So, you have to name the blog before you can set it up, which I guess is fair. This is consistent with the English 284 (Short Story Writing) rule that you can't turn in anything called "Untitled," no matter how earnest and dramatic a font you come up with. Decide what its about, and come out and say it. Also, don't write about your dreams. And no robots.
For a blog title, I wanted a phrase that would succinctly encompass the topics of law, rhetoric, celebrity-think, culture, parenting, childbirth, Anita Shreve novels, Marian theology (open to learning here, no thoughts formulated yet) and all these swirling thoughts that might somehow make it here. I considered the Jane Austen quote, "You should have distinguished." But that’s so accusatory. And evokes an unnecessary feeling of poignant regret.

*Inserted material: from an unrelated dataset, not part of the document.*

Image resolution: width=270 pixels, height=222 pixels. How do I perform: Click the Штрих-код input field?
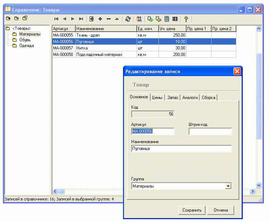210,132
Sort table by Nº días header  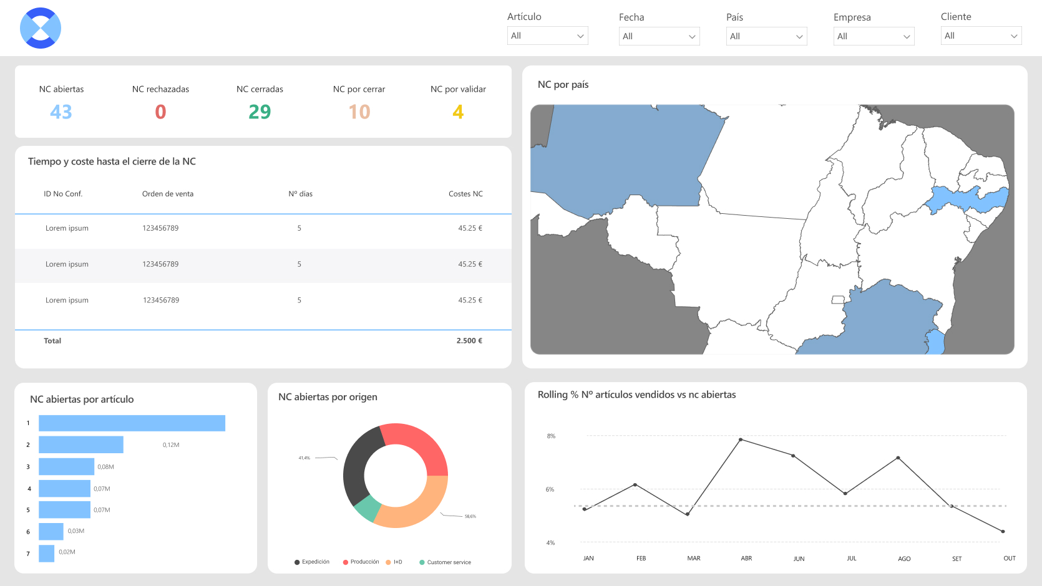point(300,194)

Please note that, if you look online for inspiration, about.com has a blog name generator. I don't know if it's any good because I quit after it suggested "Heart Community" and "White Times." No, not White Times. Maybe I should have kept going, so I could find more things to blog about. In search of other blognameters I found http://www.wordconstructor.com/ which will let you type in a word and use that as inspiration to invent an entirely new word. I typed in “Robin” and it suggested "Sovin," which it rates as "47%." Which I don't get because three out of the five letters are the same, which would make it an even 60%. No, not Sovin.
So, I turned to the idea of a physical or natural image -- something with energy that expands and grows, nonlinear, and not quite predictable, but that eventually organizes into something more than itself. I came upon the word WHORL which seemed perfect:
WHORL: A form that coils or spirals; a curl or swirl: spread the icing in peaks and whorls; An arrangement of three or more leaves or petals radiating from a single node; A single turn or volution of a spiral shell. One of the circular ridges or convolutions of a fingerprint. An ornamental device, as in stonework or weaving, consisting of stylized vine leaves and tendrils. A small flywheel that regulates the speed of a spinning wheel.
I like all those things. Frosting! But I set up the Whorl Blog and realized that “whorl” looks a whole lot like “whore.” Which probably lends itself to all sorts of interesting linguistic and cultural exploration, but I’m not about to name myself that, am I. So I started thinking about the whorling spiral shell, which led me to google around on that idea, which led to Lunatia, the Latin genus for a moon snail.
Moon snails are cool. They are chalky blue on the outside and glossy shades of lavender on the inside. A live moon snail is a huge, gooey mass of mollusk that is four times bigger than its shell. It has a muscle that it uses to drill through the hard shells of clams and oysters. It lays its eggs in these big leathery swaths of sand that are so perfectly circular they look like they were fabricated on a wheel. I remember seeing these egg collars when I was little and having the image that all moonsnails were female -- motherly. But I don't know, maybe there are two sexes or maybe they are hermaphrodites? But then the maternal symbolism things carried itself out this morning, when I looked for moonsnail pictures online and had kept finding ones that looked just like a single, huge breast.
Moon snails are mathematically perfect spirals hiding burrowed into the wet suction of the intertidal sand. They are elegant, messy, delicate, strong, succulent, carnivorous, and life-giving. I think that's a good start.